# The Kid Watercooling Setup



## kid41212003 (Jan 21, 2009)

Ok, I got the kit today, but there is some problem,
But, first, here are some pictures:
Kit name: Danger Den Tower-26 Cooling Kit 480mm Radiator







And here is the problem:






Badly damaged, and water spot? What the fuck? 

I already contacted them, waiting for respond.


----------



## kenkickr (Jan 21, 2009)

That waterblock doesn't looked used or anything!!  That would really piss me off, spending all that money to receive THAT.


----------



## Fitseries3 (Jan 21, 2009)

ketchup. try it.

OR send it back and get the MPC-CPU which is better for i7 cause the MC-TDX doesnt cover the entire core.


----------



## kid41212003 (Jan 21, 2009)

Fitseries3 said:


> ketchup. try it.



Put ketchup on the block?? 

It scratched really badly anyway :shadedshu


----------



## DaMulta (Jan 21, 2009)

That happens.

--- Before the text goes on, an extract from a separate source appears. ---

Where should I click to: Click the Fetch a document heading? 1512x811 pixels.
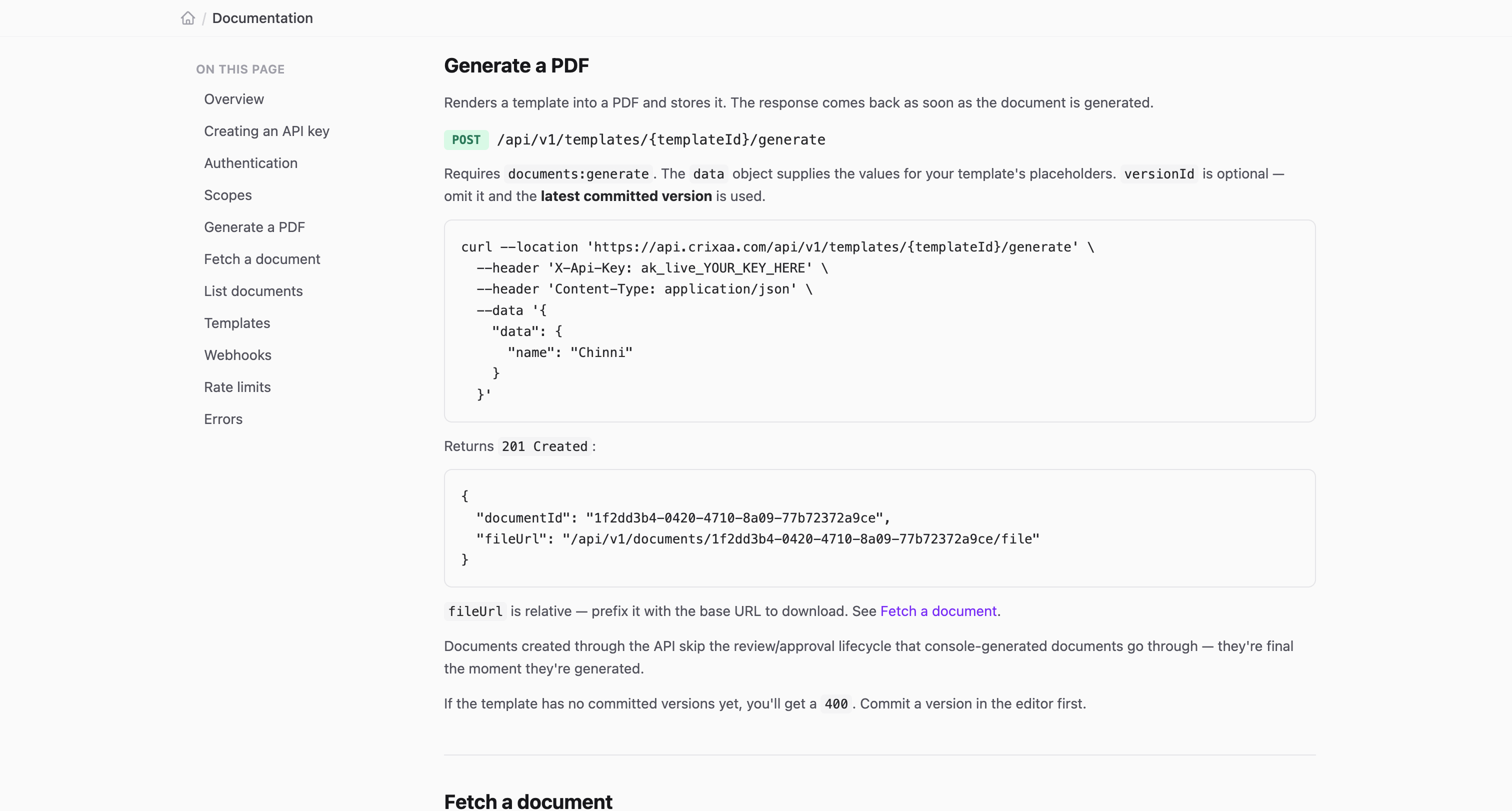click(x=528, y=801)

Just sand it down a little with sand paper till it's shinny again.

If it's new from a store they should replace it for u.


----------



## Fitseries3 (Jan 21, 2009)

rub the scratch and water out with ketchup.

if that doesnt work try lemon juice and salt on a rag.

read my last post again.


----------



## kid41212003 (Jan 21, 2009)

It's from Danger Den, directly from their online stores.


----------



## Fitseries3 (Jan 21, 2009)

http://www.dangerden.com/store/product.php?productid=382&cat=3&page=1


----------



## DaMulta (Jan 21, 2009)

Yep send them a email or call them in the morning.

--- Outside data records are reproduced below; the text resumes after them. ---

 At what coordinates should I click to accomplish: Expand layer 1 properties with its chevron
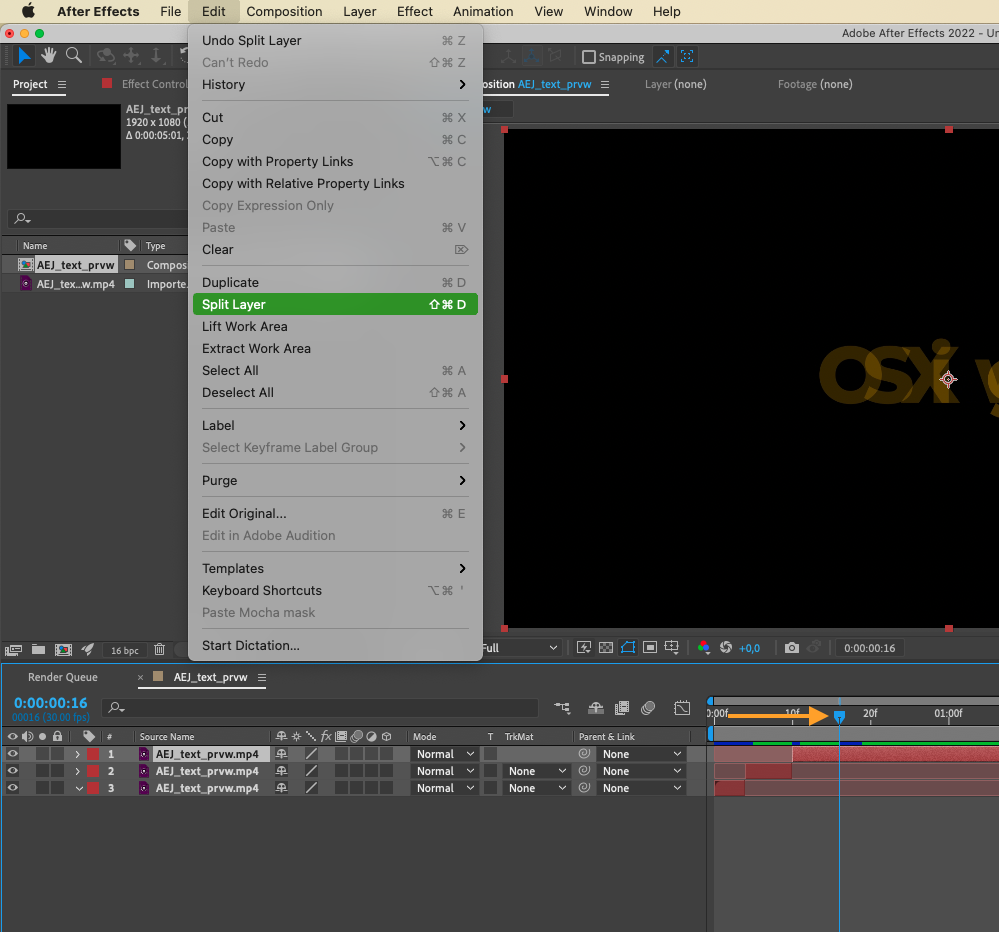(78, 754)
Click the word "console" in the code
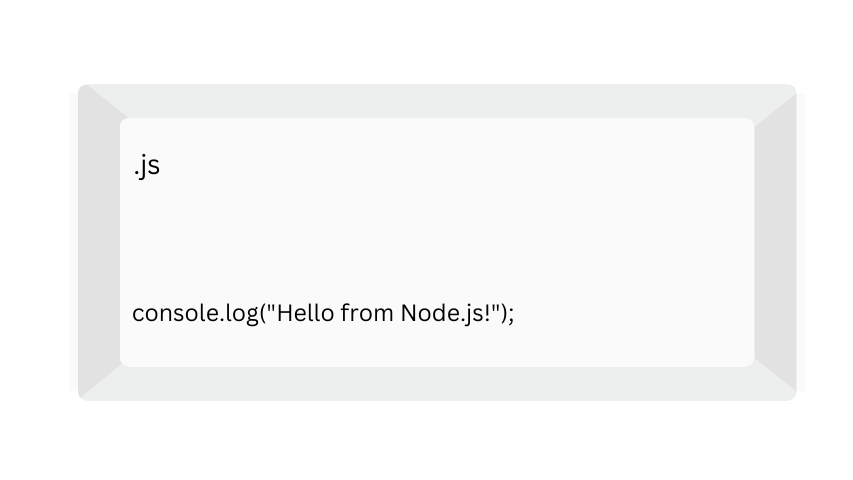 point(166,313)
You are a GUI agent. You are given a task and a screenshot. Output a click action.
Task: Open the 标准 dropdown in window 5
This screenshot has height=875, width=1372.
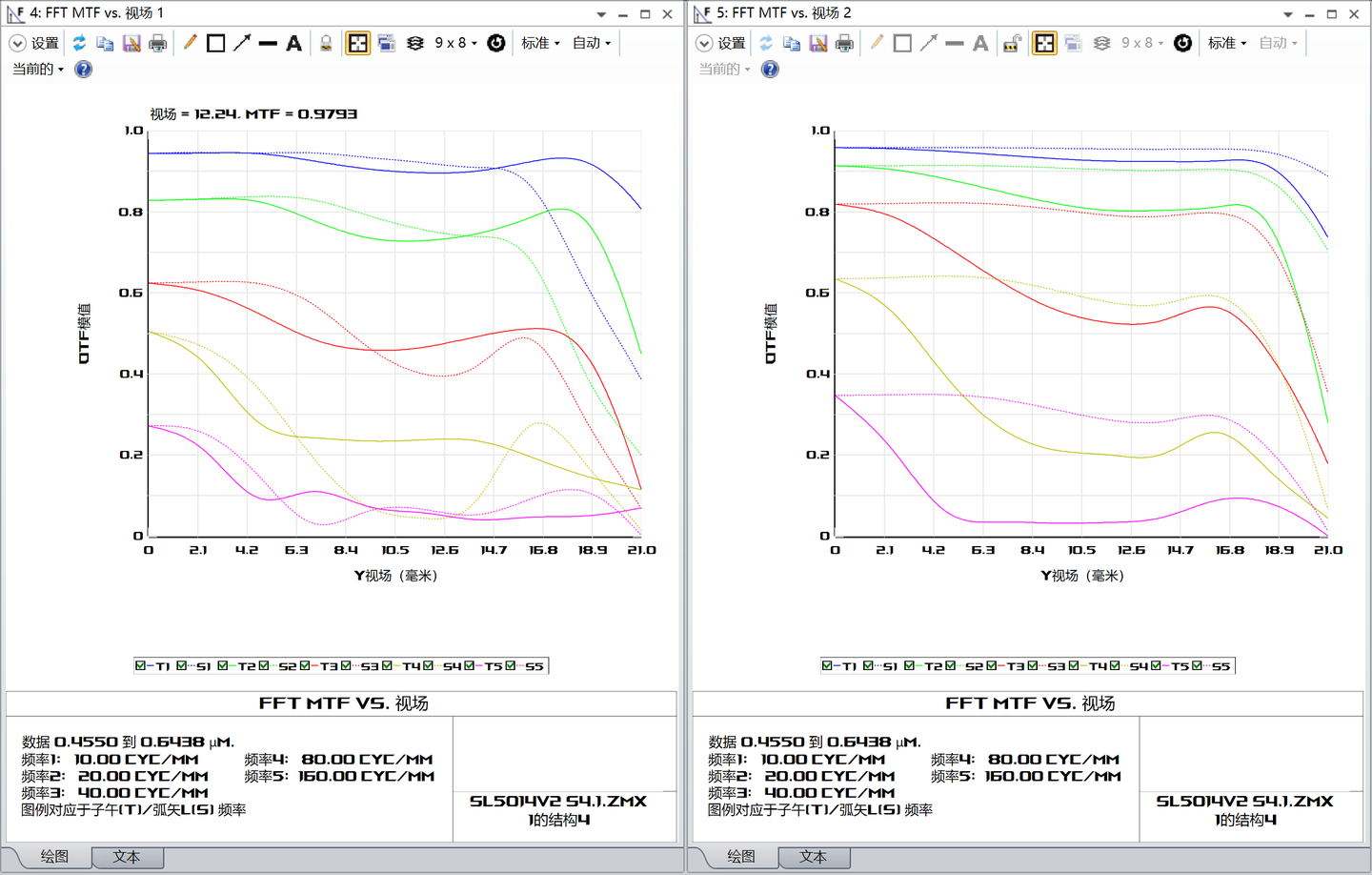pos(1227,43)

They will respond back to u.


----------



## kid41212003 (Jan 21, 2009)

I will wait for their respond and see if they will send me the MPC block instead.

Thanks guys, I'm gonna need help to set these up when I got the new block .


----------



## Beertintedgoggles (Jan 21, 2009)

If you'd just lap that block you wouldn't have any problems at all.  I know, I know; you shouldn't have to but even then I lap every single heatsink I get right when I open it.  Some of the time I wish I would have done a before and after but I'm really only in it for the after.  You'd be surprised at how many CPU/GPU/chipset coolers aren't flat.


----------



## Chicken Patty (Jan 21, 2009)

hey Kid, GTX 480?? I just got mine in today


----------



## kid41212003 (Jan 21, 2009)

Yeah, that's GTX 480 .


----------



## Chicken Patty (Jan 21, 2009)

kid41212003 said:


> Yeah, that's GTX 480 .



when you installing it, i'm doing my install tomorrow, got it today but didnt have time.


----------



## Fitseries3 (Jan 21, 2009)

dual 560's FTW!


----------



## Chicken Patty (Jan 21, 2009)

Fitseries3 said:


> dual 560's FTW!



getting kicked out of the house FTW


----------



## kid41212003 (Jan 21, 2009)

Fitseries3 said:


> dual 560's FTW!



That's crazy, lol, out of my reach.


----------



## Chicken Patty (Jan 21, 2009)

kid41212003 said:


> That's crazy, lol, out of my reach.



FUNNY THING IS FIT had me very very close to ordering a single 560


----------



## Fitseries3 (Jan 21, 2009)




----------



## Chicken Patty (Jan 21, 2009)

^^^


----------



## Chicken Patty (Jan 21, 2009)

http://forums.techpowerup.com/showthread.php?p=1170220&posted=1#post1170220


----------



## Fitseries3 (Jan 21, 2009)

http://forums.techpowerup.com/showpost.php?p=1170994&postcount=1459


----------



## kid41212003 (Jan 21, 2009)

That's some big ass fans  

About DD, they already sent out the replacement, with a return label, so I can send the defected one back.


----------



## steelkane (Jan 21, 2009)

Extreme Hardware Junkie,


----------



## johnnyfiive (Jan 21, 2009)

kid41212003 said:


> That's some big ass fans
> 
> About DD, they already sent out the replacement, with a return label, so I can send the defected one back.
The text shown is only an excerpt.